» WORK TO BE COMPLETED
Which lines of the data below hold "coordinates"? Copy each of them.

» DATA FOR REVIEW
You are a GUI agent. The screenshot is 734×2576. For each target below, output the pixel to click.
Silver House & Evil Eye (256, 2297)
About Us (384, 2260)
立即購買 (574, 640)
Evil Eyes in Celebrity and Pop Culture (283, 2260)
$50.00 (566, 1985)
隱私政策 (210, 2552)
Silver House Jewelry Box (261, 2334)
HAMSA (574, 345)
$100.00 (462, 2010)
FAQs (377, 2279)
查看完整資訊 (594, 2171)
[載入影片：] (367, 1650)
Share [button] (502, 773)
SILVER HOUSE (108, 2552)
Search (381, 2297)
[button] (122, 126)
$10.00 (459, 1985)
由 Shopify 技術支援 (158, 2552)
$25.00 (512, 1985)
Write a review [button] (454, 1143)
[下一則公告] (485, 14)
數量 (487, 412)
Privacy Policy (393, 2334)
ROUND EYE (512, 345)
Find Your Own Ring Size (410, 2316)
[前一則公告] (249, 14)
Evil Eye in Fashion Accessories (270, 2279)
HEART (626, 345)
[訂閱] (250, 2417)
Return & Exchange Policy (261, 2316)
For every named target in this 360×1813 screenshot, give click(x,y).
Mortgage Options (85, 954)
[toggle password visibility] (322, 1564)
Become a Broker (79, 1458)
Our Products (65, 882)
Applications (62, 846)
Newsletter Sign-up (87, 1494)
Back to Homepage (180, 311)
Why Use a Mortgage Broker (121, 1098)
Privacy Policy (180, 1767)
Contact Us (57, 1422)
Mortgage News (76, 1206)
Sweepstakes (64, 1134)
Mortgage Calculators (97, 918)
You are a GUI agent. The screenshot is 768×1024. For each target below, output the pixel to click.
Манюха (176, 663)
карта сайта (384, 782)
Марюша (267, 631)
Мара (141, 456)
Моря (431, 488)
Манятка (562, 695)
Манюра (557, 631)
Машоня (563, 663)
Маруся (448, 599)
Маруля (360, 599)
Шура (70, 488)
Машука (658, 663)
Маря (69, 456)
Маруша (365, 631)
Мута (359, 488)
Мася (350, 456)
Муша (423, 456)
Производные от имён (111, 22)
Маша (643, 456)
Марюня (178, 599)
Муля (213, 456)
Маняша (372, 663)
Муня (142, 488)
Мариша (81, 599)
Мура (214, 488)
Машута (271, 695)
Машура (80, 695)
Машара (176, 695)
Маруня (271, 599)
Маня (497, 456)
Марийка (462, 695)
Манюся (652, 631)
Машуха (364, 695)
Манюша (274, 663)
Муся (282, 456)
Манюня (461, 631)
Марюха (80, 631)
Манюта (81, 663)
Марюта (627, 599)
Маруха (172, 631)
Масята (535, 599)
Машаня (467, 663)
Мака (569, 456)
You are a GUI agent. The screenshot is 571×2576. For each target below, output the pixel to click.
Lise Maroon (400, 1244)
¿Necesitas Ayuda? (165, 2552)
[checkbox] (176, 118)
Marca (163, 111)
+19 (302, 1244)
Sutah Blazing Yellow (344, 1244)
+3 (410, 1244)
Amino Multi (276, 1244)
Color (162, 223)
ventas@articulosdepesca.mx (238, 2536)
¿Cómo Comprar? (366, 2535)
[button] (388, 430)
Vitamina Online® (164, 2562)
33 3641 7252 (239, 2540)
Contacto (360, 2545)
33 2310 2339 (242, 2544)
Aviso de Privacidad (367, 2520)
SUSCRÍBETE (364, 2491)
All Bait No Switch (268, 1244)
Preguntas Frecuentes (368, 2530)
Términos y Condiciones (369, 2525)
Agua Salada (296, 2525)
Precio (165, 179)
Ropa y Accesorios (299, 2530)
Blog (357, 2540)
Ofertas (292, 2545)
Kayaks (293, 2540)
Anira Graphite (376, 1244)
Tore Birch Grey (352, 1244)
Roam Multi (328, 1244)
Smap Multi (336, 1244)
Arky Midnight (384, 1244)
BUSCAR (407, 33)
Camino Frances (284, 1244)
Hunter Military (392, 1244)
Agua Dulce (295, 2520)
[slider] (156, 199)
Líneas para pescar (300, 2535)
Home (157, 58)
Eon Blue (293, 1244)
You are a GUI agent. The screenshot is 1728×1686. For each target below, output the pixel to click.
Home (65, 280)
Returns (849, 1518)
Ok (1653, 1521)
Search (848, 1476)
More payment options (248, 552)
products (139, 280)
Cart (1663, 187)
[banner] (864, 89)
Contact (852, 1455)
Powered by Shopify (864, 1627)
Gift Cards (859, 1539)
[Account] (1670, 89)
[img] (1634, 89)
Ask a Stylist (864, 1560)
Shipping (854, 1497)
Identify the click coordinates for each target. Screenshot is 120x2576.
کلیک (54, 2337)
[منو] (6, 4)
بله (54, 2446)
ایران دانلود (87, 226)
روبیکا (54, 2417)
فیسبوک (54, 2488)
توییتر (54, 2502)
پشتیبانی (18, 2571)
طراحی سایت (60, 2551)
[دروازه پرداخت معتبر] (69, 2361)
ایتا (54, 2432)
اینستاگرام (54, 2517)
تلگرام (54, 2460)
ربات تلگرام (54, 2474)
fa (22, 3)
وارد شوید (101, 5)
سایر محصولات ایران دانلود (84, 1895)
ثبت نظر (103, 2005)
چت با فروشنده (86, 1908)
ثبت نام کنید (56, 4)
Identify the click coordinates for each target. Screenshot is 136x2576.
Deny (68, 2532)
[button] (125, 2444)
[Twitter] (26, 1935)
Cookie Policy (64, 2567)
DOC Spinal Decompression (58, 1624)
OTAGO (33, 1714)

» SOLUTION FOR THIS PROBLEM
Identify the click coordinates for each target. Screenshot is 120x2576.
Identify the click coordinates for each target. Screenshot is 136x2576.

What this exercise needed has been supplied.